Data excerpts
________

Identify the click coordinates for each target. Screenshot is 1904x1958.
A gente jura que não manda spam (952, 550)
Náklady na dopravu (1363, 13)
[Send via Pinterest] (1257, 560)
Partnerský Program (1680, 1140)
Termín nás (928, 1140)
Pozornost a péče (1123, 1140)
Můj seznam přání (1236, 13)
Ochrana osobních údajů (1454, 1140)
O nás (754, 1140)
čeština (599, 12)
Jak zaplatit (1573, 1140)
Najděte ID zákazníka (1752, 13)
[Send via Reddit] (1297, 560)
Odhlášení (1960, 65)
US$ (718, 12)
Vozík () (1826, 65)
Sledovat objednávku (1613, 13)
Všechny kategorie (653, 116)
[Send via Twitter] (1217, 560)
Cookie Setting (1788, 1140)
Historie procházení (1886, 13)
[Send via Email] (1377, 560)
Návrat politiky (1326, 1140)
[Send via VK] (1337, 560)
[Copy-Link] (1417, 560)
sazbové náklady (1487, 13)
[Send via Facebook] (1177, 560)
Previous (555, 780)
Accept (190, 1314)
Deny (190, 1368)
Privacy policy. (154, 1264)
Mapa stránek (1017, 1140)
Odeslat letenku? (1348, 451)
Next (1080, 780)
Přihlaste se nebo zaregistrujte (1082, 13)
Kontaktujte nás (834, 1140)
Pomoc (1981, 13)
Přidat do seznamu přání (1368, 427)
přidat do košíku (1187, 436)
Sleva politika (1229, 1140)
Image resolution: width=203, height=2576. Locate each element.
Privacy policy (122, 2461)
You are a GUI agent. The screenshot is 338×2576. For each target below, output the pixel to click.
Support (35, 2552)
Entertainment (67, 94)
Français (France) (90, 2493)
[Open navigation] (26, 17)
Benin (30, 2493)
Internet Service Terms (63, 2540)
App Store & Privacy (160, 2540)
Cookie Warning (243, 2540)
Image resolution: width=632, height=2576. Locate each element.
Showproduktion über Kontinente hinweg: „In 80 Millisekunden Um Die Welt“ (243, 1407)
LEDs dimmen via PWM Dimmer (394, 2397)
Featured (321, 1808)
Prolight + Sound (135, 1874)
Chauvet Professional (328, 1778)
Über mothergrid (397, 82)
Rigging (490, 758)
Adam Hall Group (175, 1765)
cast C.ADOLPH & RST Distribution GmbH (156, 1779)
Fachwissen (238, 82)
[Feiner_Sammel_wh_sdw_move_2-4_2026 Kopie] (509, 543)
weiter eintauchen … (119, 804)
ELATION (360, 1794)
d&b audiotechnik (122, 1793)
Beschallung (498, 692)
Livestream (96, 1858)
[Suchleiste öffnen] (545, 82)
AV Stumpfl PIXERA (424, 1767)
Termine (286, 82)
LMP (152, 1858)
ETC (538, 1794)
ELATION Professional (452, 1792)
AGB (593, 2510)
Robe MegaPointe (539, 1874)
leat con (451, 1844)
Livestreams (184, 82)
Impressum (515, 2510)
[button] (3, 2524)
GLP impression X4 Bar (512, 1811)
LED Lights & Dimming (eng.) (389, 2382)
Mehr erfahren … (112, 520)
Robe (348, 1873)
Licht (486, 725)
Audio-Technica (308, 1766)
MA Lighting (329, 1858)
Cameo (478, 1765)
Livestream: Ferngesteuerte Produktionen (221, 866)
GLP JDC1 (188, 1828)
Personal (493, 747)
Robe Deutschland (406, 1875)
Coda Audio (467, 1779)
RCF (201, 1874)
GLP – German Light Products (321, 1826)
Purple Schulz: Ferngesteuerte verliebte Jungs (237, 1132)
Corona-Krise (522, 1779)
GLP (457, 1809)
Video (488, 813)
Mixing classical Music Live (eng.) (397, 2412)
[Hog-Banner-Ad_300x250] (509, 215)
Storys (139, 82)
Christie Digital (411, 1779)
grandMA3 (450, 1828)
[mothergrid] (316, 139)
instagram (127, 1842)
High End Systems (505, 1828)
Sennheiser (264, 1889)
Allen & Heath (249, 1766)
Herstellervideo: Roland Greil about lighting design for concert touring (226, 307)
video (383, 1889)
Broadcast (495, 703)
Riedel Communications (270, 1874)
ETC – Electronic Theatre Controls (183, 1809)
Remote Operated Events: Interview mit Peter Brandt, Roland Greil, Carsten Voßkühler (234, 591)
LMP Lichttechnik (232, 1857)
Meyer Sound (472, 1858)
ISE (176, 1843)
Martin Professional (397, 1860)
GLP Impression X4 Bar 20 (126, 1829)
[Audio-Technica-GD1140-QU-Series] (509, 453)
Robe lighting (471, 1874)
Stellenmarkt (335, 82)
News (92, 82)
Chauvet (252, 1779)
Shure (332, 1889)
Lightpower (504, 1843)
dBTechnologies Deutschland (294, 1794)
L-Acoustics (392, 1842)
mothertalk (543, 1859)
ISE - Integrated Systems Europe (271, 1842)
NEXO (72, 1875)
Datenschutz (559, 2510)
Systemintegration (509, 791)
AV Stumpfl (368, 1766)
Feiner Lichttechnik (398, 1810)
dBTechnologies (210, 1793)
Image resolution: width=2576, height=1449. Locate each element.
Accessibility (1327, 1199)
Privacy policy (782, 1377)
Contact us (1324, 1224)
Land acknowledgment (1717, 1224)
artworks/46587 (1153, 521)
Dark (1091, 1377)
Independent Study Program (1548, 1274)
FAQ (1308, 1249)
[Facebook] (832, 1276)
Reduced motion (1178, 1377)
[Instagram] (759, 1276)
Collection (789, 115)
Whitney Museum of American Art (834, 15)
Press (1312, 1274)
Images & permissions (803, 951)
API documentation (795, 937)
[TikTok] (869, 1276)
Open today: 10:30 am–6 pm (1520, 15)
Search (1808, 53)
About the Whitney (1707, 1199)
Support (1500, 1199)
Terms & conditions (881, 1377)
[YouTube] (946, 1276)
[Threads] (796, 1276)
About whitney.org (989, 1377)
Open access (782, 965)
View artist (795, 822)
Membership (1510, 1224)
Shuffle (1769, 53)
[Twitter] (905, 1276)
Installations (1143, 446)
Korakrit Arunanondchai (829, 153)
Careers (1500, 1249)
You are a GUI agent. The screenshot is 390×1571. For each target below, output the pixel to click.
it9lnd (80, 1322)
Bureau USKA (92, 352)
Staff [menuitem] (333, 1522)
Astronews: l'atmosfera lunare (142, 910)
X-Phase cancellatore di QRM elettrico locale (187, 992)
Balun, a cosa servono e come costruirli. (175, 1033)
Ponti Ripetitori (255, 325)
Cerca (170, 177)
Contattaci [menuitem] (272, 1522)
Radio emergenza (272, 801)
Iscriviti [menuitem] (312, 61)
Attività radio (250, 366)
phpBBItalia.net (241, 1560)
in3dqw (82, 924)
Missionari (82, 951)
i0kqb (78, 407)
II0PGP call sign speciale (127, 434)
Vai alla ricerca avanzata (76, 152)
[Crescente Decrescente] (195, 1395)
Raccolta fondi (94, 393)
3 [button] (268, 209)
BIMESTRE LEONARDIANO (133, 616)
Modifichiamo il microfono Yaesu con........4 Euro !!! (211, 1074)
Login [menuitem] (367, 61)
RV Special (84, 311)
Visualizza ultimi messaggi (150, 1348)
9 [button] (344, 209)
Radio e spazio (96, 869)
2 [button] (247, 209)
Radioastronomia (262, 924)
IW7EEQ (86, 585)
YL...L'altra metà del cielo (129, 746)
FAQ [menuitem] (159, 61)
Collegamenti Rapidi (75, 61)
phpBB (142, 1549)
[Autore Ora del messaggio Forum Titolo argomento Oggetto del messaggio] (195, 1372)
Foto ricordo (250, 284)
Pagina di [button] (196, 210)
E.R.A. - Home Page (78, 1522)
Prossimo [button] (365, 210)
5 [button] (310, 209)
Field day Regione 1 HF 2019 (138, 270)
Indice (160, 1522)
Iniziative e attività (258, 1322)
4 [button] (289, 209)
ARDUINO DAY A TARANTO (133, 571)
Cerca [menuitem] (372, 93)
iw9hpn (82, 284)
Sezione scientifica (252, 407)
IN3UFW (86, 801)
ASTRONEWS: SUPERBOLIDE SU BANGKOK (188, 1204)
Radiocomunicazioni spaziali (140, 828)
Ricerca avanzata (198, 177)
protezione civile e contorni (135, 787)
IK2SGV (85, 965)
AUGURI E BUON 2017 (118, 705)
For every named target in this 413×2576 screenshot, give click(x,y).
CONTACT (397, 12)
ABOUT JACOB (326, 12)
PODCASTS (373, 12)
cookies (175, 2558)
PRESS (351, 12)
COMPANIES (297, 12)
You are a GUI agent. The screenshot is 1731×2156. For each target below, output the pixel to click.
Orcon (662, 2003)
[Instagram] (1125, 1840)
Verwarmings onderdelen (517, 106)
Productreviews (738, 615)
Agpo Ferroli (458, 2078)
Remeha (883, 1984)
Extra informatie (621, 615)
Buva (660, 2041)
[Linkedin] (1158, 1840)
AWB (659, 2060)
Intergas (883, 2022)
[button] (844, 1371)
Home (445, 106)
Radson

________

EXERCISE GOAL ▸
Within the records above, count the lines that include the string "avanzata"; state the number and nothing else.

REPLY TO THE EXERCISE ▸
2